Records for locating displayed items:
————

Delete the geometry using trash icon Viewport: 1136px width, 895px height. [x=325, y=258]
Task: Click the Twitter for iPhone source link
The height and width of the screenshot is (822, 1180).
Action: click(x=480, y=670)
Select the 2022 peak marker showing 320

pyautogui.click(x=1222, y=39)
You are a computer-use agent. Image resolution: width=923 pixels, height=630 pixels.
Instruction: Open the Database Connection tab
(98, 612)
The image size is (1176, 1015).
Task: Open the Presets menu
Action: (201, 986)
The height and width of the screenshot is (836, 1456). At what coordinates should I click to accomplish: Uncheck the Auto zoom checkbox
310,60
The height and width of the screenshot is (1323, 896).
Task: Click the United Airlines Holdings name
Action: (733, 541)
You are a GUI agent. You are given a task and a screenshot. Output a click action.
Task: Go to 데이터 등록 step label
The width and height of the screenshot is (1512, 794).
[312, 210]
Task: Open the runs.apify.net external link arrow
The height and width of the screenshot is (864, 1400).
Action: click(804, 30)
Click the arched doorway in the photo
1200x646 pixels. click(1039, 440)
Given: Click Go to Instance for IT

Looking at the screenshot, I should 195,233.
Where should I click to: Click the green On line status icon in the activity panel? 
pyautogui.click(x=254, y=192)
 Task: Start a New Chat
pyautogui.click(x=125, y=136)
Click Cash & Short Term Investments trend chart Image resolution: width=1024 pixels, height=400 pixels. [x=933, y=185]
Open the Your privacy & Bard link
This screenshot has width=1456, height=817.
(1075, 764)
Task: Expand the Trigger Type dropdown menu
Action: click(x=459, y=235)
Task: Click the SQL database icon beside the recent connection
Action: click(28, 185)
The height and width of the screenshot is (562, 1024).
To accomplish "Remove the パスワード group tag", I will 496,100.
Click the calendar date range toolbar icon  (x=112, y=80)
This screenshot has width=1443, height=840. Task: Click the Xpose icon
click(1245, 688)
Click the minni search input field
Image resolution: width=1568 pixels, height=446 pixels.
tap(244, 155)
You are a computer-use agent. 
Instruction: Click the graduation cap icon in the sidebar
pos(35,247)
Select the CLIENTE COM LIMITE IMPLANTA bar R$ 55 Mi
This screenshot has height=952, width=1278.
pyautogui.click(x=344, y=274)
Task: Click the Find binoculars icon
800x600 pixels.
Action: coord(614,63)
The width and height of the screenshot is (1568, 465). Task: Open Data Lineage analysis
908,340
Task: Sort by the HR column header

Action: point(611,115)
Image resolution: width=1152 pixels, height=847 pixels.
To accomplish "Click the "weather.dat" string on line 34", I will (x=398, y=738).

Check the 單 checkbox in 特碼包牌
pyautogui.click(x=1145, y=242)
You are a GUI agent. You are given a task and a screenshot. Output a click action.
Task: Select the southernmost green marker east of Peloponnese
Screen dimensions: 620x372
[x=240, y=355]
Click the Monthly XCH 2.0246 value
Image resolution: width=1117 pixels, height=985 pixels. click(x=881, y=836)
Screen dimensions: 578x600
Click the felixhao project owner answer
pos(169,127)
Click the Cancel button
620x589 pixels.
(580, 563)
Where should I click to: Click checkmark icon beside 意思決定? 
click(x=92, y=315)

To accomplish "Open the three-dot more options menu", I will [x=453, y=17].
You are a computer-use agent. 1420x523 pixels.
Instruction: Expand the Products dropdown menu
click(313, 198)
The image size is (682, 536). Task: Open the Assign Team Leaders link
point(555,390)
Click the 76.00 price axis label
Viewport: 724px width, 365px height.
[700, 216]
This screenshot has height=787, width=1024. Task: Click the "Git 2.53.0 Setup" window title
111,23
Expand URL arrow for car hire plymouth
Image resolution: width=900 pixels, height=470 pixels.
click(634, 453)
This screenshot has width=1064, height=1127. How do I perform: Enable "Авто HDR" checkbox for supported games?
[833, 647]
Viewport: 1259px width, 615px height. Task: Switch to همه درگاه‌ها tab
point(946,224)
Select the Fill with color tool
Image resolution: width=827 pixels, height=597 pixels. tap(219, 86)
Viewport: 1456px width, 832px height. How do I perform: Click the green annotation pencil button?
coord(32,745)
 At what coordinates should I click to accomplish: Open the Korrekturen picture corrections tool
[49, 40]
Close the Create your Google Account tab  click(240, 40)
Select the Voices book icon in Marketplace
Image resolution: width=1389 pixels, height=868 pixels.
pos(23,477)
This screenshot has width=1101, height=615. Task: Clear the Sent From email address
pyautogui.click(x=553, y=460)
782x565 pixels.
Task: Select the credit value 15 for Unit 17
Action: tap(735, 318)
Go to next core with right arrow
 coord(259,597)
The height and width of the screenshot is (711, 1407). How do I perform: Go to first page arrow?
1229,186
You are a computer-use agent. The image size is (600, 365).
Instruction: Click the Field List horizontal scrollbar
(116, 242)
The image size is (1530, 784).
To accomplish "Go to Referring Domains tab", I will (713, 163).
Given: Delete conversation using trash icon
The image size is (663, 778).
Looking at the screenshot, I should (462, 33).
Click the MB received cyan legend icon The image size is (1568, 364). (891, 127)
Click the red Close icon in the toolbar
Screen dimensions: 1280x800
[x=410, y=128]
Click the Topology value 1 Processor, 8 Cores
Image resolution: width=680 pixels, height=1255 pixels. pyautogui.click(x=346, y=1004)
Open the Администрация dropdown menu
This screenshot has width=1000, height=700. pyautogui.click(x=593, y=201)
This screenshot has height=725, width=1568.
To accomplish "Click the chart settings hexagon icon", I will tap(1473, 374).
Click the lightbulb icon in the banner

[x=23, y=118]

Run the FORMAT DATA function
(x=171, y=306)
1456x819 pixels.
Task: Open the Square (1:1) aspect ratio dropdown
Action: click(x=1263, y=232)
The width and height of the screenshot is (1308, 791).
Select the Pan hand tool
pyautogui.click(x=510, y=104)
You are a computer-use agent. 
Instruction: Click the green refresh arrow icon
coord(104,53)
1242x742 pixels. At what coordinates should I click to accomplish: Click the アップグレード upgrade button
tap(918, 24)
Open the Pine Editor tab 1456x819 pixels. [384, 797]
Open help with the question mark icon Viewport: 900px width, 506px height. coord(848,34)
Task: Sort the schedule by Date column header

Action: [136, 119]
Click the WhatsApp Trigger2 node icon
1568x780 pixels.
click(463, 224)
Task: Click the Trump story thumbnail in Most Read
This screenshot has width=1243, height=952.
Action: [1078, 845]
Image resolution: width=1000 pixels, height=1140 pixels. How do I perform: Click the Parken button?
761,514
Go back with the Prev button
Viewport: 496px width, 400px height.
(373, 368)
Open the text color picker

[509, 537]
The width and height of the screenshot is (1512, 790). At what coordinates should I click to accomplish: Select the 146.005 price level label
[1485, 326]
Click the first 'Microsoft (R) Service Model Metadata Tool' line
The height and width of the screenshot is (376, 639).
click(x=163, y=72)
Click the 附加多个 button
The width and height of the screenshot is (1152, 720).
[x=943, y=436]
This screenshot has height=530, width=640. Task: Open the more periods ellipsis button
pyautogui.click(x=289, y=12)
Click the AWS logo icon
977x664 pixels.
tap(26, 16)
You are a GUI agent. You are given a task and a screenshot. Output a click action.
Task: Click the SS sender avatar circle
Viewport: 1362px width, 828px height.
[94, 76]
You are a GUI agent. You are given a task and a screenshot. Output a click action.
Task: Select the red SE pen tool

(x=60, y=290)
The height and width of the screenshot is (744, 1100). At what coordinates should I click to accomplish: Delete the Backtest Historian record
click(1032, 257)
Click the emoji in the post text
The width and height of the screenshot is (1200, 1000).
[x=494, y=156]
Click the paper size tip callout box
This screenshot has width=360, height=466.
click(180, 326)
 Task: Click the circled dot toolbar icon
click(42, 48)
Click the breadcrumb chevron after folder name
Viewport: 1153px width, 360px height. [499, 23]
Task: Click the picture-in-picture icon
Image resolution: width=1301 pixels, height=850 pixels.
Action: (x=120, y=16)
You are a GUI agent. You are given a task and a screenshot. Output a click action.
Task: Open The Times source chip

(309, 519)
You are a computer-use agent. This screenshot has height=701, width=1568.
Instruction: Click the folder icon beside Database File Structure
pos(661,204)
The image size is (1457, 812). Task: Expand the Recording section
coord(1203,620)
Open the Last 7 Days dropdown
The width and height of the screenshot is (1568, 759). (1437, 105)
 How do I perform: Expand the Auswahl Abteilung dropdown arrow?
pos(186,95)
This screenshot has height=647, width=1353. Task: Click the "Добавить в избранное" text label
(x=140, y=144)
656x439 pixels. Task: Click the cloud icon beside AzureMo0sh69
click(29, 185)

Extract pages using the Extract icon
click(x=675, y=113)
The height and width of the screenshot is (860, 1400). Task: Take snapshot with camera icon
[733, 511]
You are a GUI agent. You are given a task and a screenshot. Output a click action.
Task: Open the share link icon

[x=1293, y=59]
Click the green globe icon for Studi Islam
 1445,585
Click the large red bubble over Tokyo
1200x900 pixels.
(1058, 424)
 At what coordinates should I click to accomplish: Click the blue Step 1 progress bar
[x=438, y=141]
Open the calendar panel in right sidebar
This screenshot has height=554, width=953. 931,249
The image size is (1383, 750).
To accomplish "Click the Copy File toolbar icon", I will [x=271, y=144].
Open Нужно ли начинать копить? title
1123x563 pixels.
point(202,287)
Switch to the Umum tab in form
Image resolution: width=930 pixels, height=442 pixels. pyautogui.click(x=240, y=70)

————

Task:
Tally the lines in the material above that contain the string "color". Reply with the number alone.

Result:
2